» TASK OBJECTIVE:
Copy the news article on the government's bank investment from "Shares of Morgan" to "in the companies.", inclusive, and change "preferred stock" to "common stock".

Citi, Goldman Among Banks to Receive Government Investment, Must Accept Limits on Exec Pay

Citigroup Inc. and Goldman Sachs Group Inc. were among banks that soared in New York trading after the U.S. government said it would invest in nine of the country's biggest financial firms and guarantee debt they issue.   
   
Shares of Morgan Stanley, Bank of America Corp., Merrill Lynch & Co. and Wells Fargo & Co. also climbed on the plan, in which the government will spend $125 billion to buy preferred stock in the companies.   
   
"It's a good thing, it's what needs to happen, it will allow the markets to start functioning again,'' said Ralph Cole, a vice president for research at Ferguson Wellman Capital Management Inc. in Portland, Oregon, which oversees $2.7 billion including shares in JPMorgan, Wells Fargo and Goldman. "We'll know if it's working when we see if overnight rates go down and banks start lending to each other.''   
   
Citigroup, JPMorgan, Bank of America and Wells Fargo will each receive $25 billion, according to people familiar with the matter, while Morgan Stanley and Goldman will get $10 billion. Bank of New York Mellon Corp. will receive about $3 billion and State Street Corp. will get about $2 billion, the companies said today.

» DATASET EXTRACT:
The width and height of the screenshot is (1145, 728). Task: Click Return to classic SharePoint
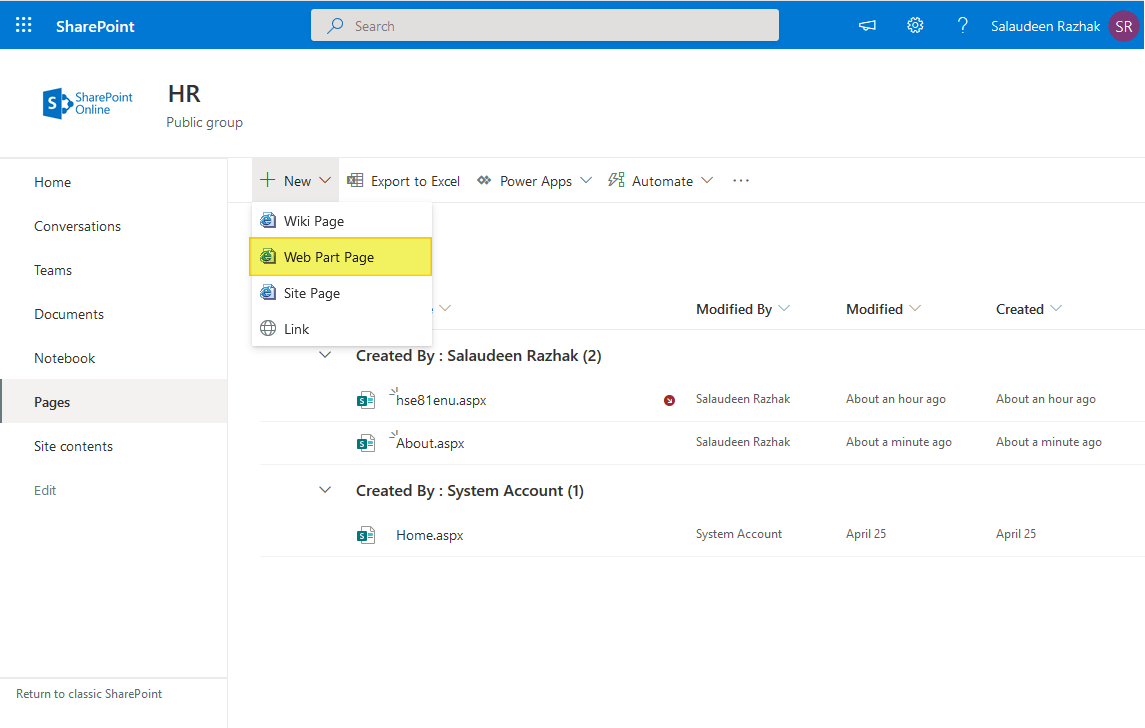[88, 693]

» EXPECTED ANSWER:
Shares of Morgan Stanley, Bank of America Corp., Merrill Lynch & Co. and Wells Fargo & Co. also climbed on the plan, in which the government will spend $125 billion to buy common stock in the companies.